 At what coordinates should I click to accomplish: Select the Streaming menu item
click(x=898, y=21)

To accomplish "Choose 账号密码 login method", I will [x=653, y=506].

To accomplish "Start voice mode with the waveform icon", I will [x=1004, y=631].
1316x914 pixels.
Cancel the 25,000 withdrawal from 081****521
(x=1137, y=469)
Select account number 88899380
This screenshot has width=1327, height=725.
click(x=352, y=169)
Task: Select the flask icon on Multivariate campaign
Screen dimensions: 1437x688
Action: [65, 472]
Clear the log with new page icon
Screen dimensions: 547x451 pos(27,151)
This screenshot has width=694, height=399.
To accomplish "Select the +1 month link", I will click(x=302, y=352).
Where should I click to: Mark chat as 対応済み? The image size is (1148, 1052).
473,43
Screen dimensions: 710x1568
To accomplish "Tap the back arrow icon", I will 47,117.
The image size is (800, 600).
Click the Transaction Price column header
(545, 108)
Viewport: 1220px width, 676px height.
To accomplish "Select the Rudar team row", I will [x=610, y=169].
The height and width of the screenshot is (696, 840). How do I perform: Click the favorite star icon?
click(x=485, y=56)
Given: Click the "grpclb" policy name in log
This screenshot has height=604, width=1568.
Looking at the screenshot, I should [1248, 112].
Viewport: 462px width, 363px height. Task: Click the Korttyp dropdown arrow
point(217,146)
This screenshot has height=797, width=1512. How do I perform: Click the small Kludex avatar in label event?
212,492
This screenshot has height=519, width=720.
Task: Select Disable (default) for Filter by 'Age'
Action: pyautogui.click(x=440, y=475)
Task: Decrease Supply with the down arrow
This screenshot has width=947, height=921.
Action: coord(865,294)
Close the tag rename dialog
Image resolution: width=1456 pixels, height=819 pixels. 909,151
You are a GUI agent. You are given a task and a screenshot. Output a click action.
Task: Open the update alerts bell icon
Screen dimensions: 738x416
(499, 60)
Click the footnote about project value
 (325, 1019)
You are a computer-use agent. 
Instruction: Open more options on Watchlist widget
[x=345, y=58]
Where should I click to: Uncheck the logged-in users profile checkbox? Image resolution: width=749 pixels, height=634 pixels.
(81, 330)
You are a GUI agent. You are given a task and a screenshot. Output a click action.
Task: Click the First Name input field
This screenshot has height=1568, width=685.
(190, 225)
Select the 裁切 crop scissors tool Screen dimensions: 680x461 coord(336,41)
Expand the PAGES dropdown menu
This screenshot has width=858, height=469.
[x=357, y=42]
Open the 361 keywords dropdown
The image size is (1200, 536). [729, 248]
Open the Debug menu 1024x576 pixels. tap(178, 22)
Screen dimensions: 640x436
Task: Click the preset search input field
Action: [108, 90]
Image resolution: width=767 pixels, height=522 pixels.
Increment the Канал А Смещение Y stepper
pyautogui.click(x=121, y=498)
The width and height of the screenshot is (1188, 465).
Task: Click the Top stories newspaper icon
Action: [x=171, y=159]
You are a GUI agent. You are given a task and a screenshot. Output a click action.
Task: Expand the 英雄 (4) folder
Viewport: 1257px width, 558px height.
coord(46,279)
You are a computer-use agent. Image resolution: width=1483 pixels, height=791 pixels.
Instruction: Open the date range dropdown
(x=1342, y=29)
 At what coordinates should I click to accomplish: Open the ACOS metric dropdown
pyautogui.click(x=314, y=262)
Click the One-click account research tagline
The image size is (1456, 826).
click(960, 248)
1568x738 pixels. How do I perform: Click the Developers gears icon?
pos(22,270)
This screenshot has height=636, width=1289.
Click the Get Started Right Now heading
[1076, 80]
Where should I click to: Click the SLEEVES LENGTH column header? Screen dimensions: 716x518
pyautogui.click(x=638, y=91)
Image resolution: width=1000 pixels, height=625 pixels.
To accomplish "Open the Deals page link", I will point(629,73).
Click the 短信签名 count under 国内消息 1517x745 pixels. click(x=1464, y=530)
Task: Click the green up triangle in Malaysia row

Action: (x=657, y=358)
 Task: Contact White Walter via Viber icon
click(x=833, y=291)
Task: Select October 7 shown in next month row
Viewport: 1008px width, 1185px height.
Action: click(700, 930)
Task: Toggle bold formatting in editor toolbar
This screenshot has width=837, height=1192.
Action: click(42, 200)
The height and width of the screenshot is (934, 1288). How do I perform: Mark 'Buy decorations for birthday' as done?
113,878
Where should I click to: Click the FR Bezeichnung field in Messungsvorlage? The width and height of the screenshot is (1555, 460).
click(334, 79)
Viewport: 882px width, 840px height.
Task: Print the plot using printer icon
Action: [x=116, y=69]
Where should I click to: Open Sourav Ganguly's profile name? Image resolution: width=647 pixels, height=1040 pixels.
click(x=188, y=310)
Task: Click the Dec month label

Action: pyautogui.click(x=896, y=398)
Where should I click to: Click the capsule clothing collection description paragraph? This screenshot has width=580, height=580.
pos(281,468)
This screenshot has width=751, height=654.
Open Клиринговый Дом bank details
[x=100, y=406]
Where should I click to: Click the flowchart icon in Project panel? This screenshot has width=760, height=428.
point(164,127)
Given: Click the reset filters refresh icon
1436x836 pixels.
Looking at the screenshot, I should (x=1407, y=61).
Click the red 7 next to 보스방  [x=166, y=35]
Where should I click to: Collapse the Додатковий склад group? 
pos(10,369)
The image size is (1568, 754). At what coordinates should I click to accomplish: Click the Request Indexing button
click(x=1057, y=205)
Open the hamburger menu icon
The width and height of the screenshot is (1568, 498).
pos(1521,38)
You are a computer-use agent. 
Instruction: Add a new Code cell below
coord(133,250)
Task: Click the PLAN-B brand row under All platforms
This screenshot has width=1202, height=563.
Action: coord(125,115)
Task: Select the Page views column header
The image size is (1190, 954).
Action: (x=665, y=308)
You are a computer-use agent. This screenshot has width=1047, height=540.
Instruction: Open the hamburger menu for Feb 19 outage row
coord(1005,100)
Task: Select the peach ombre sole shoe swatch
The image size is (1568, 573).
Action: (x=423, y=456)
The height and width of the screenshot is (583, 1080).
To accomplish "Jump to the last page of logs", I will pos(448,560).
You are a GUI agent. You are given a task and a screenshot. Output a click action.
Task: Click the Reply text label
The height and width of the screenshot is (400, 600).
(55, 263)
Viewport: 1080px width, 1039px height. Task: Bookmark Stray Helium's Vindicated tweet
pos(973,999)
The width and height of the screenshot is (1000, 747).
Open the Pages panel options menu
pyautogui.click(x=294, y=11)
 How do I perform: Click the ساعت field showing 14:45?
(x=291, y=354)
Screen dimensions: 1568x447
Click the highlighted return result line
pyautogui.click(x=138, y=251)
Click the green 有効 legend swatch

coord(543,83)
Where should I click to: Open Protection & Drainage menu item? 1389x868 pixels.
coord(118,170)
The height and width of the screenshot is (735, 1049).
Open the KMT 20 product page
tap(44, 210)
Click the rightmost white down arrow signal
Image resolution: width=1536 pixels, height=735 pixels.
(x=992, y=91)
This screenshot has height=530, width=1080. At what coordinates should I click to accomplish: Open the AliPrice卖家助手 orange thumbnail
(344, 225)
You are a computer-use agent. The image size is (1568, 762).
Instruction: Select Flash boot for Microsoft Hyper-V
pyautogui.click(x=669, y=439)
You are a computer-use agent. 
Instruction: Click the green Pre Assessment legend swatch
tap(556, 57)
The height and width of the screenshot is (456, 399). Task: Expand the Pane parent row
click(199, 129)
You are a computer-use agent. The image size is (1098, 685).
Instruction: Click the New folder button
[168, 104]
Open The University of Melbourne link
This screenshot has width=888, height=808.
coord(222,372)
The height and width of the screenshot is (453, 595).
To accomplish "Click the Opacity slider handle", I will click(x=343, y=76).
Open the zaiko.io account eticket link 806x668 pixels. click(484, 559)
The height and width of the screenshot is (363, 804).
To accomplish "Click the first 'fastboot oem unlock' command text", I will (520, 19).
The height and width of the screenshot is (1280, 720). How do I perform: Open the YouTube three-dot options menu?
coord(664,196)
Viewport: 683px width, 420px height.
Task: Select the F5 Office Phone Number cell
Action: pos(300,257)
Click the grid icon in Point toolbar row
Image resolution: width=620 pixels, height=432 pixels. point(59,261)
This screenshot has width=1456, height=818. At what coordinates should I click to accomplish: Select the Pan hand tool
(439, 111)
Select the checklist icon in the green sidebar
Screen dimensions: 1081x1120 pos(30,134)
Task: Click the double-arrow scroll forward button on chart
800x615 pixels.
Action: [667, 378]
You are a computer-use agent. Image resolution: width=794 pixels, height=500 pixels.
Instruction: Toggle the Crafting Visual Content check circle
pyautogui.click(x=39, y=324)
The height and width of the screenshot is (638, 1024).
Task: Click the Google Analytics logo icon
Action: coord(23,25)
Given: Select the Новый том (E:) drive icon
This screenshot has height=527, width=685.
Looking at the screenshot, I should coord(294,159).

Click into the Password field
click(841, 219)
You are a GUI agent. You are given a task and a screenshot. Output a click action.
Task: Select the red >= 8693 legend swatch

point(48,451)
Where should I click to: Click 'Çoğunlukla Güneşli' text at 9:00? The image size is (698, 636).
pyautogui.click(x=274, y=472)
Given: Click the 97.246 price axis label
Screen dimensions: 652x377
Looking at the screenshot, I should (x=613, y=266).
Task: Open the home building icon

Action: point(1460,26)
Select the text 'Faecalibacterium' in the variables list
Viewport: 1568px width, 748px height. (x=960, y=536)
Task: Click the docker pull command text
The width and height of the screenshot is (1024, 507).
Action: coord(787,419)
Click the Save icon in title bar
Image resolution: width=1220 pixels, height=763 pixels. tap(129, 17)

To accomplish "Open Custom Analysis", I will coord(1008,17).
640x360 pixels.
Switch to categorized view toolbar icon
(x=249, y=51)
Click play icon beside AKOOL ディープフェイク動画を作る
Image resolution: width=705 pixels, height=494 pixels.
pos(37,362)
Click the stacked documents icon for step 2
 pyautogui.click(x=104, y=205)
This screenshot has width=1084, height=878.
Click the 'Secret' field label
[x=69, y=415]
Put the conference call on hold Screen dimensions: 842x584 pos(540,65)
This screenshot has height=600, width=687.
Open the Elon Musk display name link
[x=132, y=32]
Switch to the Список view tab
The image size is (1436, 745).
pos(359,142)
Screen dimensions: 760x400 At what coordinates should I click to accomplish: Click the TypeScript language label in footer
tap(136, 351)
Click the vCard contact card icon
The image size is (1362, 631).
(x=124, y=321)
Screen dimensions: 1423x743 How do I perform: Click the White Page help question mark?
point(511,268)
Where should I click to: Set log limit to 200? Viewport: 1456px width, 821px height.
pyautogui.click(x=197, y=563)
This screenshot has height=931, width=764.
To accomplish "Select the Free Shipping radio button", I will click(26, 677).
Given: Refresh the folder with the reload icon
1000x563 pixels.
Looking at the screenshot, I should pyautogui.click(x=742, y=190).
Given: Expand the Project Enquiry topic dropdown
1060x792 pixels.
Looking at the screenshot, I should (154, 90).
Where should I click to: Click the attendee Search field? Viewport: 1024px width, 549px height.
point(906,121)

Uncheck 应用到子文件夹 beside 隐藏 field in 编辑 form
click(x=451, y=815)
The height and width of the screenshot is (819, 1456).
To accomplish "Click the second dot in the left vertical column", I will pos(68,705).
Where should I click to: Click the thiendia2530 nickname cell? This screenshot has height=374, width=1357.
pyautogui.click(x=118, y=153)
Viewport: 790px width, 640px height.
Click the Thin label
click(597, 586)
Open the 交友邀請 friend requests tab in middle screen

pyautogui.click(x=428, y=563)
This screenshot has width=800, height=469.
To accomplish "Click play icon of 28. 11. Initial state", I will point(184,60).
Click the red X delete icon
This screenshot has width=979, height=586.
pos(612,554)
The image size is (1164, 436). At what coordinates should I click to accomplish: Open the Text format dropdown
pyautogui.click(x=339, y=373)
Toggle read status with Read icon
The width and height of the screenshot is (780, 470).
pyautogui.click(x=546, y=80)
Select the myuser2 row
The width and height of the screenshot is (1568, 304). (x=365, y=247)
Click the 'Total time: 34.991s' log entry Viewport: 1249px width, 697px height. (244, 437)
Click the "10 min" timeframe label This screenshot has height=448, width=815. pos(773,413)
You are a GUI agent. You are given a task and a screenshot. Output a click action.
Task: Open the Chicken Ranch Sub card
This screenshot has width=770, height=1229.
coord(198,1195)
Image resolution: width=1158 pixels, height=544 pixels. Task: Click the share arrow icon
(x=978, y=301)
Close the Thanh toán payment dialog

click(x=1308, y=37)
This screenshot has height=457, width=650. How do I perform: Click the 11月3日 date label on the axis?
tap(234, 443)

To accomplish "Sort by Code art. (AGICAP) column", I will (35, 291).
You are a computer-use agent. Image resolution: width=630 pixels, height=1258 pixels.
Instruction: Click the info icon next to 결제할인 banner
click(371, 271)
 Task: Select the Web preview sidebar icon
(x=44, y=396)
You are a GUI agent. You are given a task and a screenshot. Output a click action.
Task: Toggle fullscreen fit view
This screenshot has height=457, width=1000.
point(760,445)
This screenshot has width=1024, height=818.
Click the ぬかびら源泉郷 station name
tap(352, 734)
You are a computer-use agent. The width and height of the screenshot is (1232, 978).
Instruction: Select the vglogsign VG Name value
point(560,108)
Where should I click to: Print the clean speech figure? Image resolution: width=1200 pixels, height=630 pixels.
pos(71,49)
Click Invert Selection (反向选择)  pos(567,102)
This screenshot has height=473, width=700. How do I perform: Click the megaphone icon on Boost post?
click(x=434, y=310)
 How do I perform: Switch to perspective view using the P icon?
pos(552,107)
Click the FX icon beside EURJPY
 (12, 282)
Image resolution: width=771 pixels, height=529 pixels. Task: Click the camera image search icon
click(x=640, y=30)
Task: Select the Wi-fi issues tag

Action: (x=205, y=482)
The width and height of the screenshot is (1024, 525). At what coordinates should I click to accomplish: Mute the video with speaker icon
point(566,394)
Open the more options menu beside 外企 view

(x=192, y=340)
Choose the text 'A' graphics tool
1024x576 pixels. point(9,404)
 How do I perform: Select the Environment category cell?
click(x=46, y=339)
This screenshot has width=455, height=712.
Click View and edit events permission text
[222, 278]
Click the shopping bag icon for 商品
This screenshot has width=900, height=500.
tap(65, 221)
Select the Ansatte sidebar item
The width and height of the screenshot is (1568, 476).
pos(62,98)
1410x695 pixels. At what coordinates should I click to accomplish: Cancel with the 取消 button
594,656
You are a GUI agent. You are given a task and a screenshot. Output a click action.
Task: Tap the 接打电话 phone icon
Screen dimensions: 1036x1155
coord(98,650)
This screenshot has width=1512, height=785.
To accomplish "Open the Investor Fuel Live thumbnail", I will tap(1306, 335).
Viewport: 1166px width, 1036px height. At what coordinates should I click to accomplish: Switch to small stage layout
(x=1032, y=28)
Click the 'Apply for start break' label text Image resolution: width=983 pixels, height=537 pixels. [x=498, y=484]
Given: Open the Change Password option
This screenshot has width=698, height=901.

WHAT IS EXPECTED: Copy out all lines from the records where the word "computer" appears.

REPLY TO THE EXERCISE:
You are a computer-use agent. 
You are a computer-use agent. Image resolution: width=1483 pixels, height=791 pixels.
You are a computer-use agent. 
You are a computer-use agent. This screenshot has width=1047, height=540.
You are a computer-use agent. The image size is (1568, 762).
You are a computer-use agent. 
You are a computer-use agent. The image size is (1098, 685).
You are a computer-use agent. Image resolution: width=794 pixels, height=500 pixels.
You are a computer-use agent. Image resolution: width=630 pixels, height=1258 pixels.
You are a computer-use agent. The width and height of the screenshot is (1232, 978).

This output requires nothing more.